第4話 転校生、九鳳雪凪

 朝。いつものように教室に入ると、クラスは軽く騒ぎになっていた。


 もちろん、俺が勇者であることがバレたわけでも、聖剣でトラックを斬ったことがバレたわけでもない。


 話題の中心。それは――


「なあ、聞いたか? 転校生が来るって話」


「まじで!? 女子かな、それとも女?」


「バカ。同じだろ」


「転校生……」


 クラスメイトたちの会話を横目に、西園寺が忌々し気に呟いている。


 まあ転校生が女だろうが女子だろうが俺の知ったことじゃない。


 それより――


『転校生、か……。マンガでは変わったやつが来ることが多いな。宇宙人か、未来人か、はたまた……』


 魔王コイツである。


『……この学校ではどんな者が来るのか。……フフっ、この世界は面白いな。余を楽しませることに余念がない』


(おい、ディアス)


『マサムネか、ちょうどいい。……余のためにどのような転校生が来るのか調べてこい』


(ディアス、お前、昨日アニメを観ていただろ)


『アニメ? ……ああ、あの動くマンガのことか。……観ていたから、なんだというんだ?』


(俺のスマホで観ていたよな?)


『……ああ、スマホ、というんだったかな、あの魔道具は。あれも面白い。あれほどの薄い板に無限の知識が収納されている。……さながら、“掌の図書館”といったところか』


 なにが掌の図書館だ。


(お前、わざわざWi-Fi切ってアニメ観てたよな!?)


『わいふぁ……待て。
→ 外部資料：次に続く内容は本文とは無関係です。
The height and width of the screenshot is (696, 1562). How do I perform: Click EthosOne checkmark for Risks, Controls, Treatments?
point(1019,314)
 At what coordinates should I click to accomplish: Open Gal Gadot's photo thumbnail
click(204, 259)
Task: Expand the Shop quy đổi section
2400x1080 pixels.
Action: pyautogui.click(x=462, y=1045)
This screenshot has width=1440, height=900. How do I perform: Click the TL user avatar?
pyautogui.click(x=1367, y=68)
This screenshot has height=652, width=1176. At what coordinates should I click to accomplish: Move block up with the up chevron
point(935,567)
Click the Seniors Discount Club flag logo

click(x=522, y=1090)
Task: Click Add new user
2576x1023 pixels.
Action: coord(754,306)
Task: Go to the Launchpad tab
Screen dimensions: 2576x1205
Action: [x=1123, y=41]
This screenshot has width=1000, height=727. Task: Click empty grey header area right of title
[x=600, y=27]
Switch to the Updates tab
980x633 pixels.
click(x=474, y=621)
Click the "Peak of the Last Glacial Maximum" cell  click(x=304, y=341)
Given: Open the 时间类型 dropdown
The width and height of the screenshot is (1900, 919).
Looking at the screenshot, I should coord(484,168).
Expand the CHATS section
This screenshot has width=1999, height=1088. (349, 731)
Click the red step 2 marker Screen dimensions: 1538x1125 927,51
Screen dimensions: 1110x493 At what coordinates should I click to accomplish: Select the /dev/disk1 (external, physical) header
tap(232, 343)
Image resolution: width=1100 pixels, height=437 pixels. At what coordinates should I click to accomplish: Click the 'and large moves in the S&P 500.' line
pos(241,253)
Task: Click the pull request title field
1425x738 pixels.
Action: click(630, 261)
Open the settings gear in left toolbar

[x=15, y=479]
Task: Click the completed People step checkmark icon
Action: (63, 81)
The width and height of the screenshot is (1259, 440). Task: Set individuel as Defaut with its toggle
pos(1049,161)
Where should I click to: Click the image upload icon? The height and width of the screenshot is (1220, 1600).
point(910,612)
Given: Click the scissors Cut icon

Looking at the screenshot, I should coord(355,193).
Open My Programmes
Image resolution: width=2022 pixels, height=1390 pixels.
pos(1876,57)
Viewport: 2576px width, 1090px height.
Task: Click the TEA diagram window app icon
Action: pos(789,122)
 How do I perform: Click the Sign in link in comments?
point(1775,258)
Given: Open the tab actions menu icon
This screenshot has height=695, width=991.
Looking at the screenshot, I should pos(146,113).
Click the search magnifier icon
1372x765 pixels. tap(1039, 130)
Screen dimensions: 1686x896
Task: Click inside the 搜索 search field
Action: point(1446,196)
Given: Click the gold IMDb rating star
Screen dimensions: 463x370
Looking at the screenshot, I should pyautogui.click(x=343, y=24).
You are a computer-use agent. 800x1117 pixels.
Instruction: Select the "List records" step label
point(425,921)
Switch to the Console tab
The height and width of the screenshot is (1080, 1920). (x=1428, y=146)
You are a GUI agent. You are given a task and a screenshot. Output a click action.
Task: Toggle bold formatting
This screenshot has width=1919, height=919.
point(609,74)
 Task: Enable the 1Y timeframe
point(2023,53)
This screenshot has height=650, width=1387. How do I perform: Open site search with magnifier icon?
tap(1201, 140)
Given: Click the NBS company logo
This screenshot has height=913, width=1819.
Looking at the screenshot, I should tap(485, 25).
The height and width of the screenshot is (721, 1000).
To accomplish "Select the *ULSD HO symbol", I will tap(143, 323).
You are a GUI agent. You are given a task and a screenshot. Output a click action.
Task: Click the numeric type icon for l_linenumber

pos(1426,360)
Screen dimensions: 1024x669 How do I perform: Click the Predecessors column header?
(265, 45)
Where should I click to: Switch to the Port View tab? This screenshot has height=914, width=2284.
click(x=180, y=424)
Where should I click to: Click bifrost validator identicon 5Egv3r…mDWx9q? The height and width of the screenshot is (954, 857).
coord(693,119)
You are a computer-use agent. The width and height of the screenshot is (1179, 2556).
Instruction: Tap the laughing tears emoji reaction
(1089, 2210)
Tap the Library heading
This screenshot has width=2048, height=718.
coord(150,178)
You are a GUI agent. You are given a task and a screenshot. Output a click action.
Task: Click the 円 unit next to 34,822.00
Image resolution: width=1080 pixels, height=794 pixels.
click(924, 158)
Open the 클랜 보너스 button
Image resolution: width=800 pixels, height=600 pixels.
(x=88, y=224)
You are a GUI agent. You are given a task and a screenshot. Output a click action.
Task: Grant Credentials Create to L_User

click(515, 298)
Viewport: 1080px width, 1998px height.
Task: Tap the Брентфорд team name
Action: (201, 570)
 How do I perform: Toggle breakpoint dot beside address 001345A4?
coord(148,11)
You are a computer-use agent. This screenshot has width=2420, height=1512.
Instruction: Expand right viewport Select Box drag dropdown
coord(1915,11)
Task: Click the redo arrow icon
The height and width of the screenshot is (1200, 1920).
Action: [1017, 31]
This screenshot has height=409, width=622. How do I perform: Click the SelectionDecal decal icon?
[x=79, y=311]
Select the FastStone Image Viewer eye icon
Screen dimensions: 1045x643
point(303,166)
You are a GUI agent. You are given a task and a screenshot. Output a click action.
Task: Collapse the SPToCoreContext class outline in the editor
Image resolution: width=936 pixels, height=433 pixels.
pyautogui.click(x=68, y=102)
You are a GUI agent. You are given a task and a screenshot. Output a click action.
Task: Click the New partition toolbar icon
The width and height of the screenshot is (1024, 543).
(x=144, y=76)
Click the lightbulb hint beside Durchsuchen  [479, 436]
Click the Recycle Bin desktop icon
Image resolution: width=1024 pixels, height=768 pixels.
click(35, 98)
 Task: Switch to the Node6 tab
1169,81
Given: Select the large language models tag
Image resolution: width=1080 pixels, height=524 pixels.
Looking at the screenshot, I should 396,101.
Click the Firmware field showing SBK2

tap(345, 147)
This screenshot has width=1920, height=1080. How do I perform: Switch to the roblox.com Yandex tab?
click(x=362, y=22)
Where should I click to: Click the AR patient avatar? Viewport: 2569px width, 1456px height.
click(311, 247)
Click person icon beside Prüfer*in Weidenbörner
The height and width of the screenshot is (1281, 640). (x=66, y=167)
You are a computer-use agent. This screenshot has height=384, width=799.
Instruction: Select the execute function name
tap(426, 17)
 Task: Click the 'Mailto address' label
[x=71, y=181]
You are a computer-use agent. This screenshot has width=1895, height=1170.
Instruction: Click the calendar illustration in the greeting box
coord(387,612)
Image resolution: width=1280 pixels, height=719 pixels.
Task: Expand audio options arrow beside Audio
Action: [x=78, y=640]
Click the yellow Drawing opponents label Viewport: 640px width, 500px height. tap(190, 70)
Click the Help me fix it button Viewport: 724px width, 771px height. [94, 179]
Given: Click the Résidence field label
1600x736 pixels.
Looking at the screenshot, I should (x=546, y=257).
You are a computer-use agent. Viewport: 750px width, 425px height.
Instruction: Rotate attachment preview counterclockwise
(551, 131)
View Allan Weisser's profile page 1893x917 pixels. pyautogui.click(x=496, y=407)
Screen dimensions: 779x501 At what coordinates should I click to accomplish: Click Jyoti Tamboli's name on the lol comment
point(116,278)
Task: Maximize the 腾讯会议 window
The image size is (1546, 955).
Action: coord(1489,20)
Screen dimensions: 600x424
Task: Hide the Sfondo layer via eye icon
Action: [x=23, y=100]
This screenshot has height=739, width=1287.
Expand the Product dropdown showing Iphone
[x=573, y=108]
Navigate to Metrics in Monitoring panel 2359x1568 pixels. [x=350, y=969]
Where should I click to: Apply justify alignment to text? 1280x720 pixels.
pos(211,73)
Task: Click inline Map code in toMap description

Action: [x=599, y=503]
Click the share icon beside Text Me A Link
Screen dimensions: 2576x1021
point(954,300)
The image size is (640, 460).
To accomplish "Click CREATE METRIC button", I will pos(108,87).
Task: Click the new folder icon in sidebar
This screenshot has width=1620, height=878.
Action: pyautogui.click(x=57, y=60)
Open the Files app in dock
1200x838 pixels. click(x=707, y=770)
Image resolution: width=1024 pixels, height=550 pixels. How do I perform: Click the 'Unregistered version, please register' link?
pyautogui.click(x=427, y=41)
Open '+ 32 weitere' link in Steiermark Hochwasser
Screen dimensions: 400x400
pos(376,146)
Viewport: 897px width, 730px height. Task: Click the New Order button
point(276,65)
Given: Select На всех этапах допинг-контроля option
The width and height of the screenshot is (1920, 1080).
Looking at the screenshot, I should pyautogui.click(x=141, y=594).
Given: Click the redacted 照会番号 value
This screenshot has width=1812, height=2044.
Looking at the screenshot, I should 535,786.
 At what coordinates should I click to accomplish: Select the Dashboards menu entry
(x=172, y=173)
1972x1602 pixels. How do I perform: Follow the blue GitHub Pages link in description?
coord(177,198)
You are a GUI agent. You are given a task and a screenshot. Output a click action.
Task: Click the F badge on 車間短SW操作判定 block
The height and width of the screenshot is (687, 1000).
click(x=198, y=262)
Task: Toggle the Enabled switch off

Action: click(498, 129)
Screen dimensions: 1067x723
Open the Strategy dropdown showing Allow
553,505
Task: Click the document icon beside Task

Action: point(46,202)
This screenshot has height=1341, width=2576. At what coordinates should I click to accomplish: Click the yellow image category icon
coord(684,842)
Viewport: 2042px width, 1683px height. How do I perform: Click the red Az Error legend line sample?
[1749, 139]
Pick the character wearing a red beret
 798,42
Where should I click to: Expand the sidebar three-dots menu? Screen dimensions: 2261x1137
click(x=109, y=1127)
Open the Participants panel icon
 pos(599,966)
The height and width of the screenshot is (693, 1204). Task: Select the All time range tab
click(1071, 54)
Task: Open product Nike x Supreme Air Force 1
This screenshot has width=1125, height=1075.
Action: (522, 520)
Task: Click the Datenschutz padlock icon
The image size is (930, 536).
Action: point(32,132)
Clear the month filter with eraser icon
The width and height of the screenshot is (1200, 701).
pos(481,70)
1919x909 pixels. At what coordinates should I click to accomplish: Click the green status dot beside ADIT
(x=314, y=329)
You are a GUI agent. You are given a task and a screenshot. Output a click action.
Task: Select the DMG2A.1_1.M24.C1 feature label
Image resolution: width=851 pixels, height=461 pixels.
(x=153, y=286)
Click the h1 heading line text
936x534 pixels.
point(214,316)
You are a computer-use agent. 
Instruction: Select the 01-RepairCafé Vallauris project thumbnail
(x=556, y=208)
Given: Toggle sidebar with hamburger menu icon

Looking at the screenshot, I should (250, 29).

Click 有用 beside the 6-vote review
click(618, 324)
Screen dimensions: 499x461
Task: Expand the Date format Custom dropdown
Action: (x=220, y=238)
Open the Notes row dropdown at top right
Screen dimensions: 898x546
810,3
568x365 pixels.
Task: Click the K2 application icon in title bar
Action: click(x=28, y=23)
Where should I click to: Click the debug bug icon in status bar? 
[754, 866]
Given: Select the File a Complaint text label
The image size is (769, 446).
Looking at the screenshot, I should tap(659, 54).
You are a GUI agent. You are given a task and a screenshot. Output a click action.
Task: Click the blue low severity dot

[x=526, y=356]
なんだそれは』


 マンガ、アニメ、転校生は知っているくせに、Wi-Fiは知らないのか。

 コイツの知識、だいぶ偏ってるな。


(スマホに電波を送る装置だよ)


『待て……待て待て。では、でんぱ、とやらで動いているのか? あのスマホという魔道具は!』


(そうじゃないけど……まあ似たようなもんだよ)


 俺の適当な説明に驚いたのか、左手の中で聖剣がわなわなと震える。


『フフフ……フッフッフ……! あまり余の知的好奇心をくすぐるな。魔力ではない、未知のエネルギーがあるだと!? ……つくづく余を楽しませてくれるな、この世界は!』


 別に電波は未知のエネルギーでもなんでもないんだが……まあ、そんなことはどうでもいい。


(お前、当分スマホ禁止な)


『…………余の聞き間違えかな? いま、「スマホを使ってはならぬ」と言った気がしたのだが?』


(そうだよ。そう言ったんだよ)


『ありえん……あれだけの知の宝庫を手放せなどと……貴様、それでも人間か!?』


 自分のスマホを使わせないと言っただけで、えらい言われようだ。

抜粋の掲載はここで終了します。